Depois de aproveitar toda a facilidade que o cartão de crédito oferecia e, por consequência, ter que lidar com uma dívida difícil de quitar, a dona de casa Luzineire Porfio Martinez decidiu, junto com o marido, literalmente cortar o dinheiro de plástico e adotar o uso de planilhas para controlar os gastos.
Mesmo assim, quando passou ontem pelo Calçadão de Londrina, ela fez questão de pegar uma cartilha do Conselho Regional de Economia do Paraná (Corecon-PR), que foi distribuída durante o evento "EnTENDA de Economia". "Peguei para me certificar de que estamos fazendo tudo certo e ver se tem alguma outra informação interessante. A gente coloca no computador o que entra e sai e procuramos comprar só o que é importante e em dinheiro", afirma.
Luzineire foi uma das diversas pessoas que receberam orientação durante o evento realizado em várias cidades do Estado pelo Corecon, em conjunto com professores e estudantes da área. O trabalho foi feito em comemoração ao dia do economista.
De acordo com o chefe do departamento de Economia da Universidade Estadual de Londrina (UEL), Azenil Stavinski, o foco da ação foi alertar os consumidores sobre a importância do consumo consciente, principalmente no que diz respeito ao crédito. "Estamos em uma trajetória de expansão, com situação monetária da população estável e oferta de crédito muito grande. Mas o desconhecimento financeiro é muito alto e vemos muitas pessoas se perdendo. Hoje (ontem) mesmo falei com uma senhora que tinha oito empréstimos", destaca Stavinski. Apesar de oferecer um risco à saúde financeira de quem não consegue administrar os gastos, o crédito pode ser bem aproveitado se houver o planejamento adequado, ressalta o economista.
Para quem já está endividado, o próprio financiamento também pode ser a saída. "Se a pessoa ainda tem acesso a crédito pode analisar as opções e optar por uma com juros mais baixos. Pagar cheque especial e cartão de crédito devem ser as prioridades."
São pendências como essas que tiram o sossego do técnico de segurança do trabalho, Donizete Andrade, que também recebeu orientações do "EnTENDA de Economia". "Eu não tenho muito controle e depois que você pega empréstimo ou usa cartão de crédito é difícil quitar.
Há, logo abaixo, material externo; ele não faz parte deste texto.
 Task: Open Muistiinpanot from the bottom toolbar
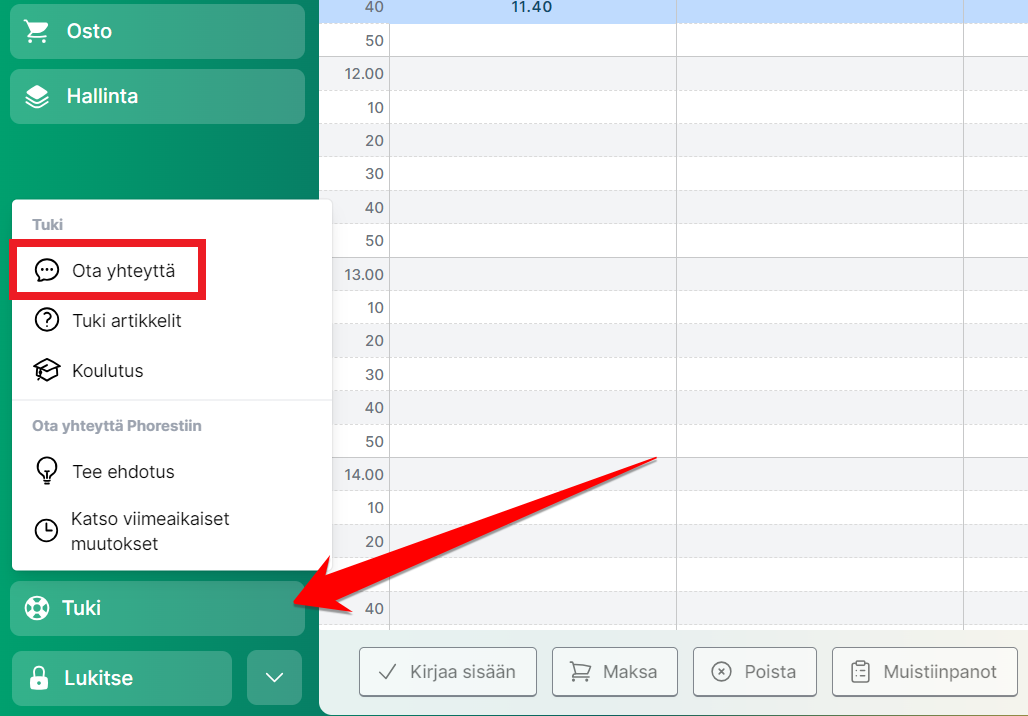coord(924,672)
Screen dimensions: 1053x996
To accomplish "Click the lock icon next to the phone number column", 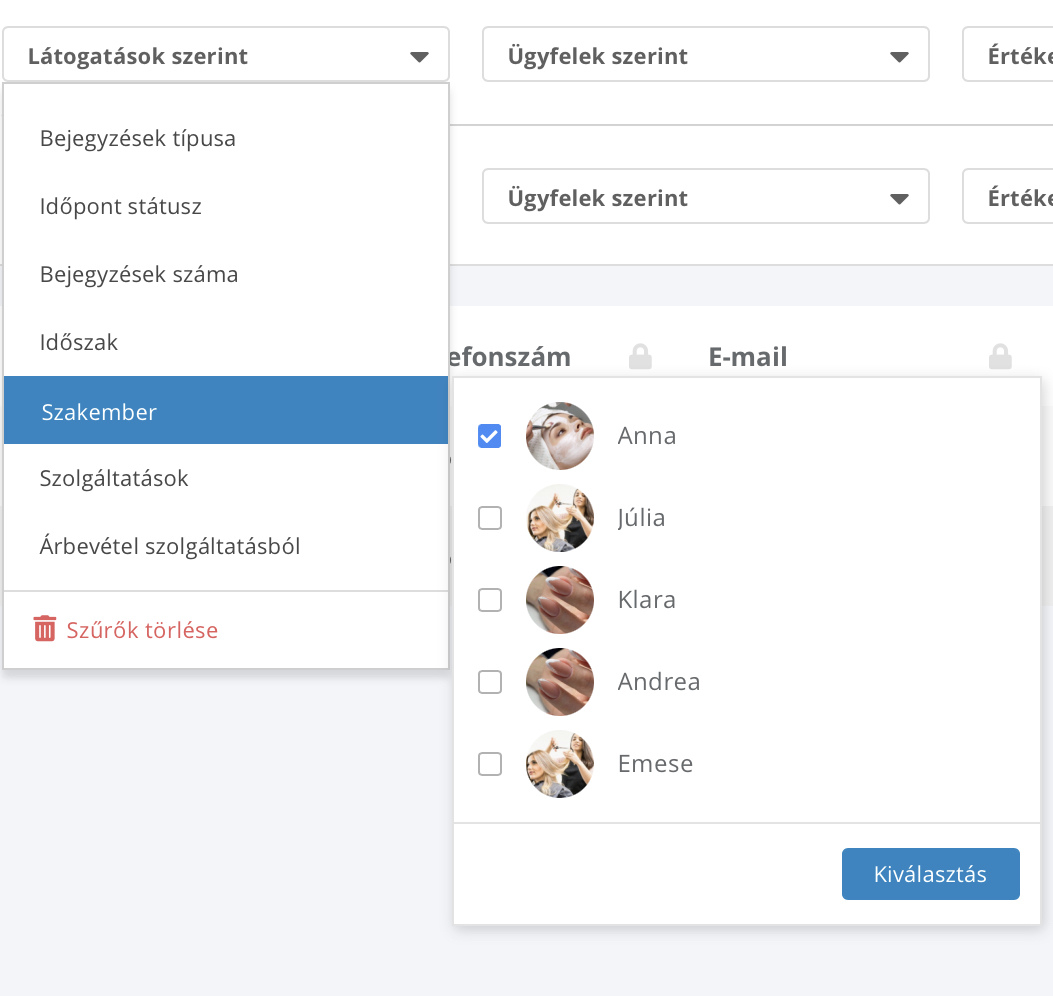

Agora vou ver como a cartilha pode me ajudar nesse sentido."
As orientações no Calçadão ontem não se limitaram apenas a dívidas. A professora aposentada Wilma Schmeiske Pascoal aproveitou a presença dos economistas para esclarecer dúvidas sobre a melhor forma de investir em um imóvel. "Eu estou planejando comprar um imóvel para a minha filha e perguntei se vale mais a pena comprar por meio de um consórcio ou guardar o dinheiro. Mas me deram uma dica interessante, de dar entrada em um apartamento na planta e depois, quando valorizar, vender e comprar outro melhor. A gente tem que pensar no futuro, nosso e dos filhos."
Falando em filhos, Azenil Stavinski ainda destaca outro ponto forte da campanha do Corecon, a educação financeira infantil que, segundo o economista, não tem uma idade mínima para começar a ser aplicada. "A partir do momento em que a criança sabe que gosta de algo e quer ter aquilo comprado, já é interessante mostrar que custa dinheiro e da dificuldade em obtê-lo. O mais importante é ter em mente que a educação financeira é um processo familiar."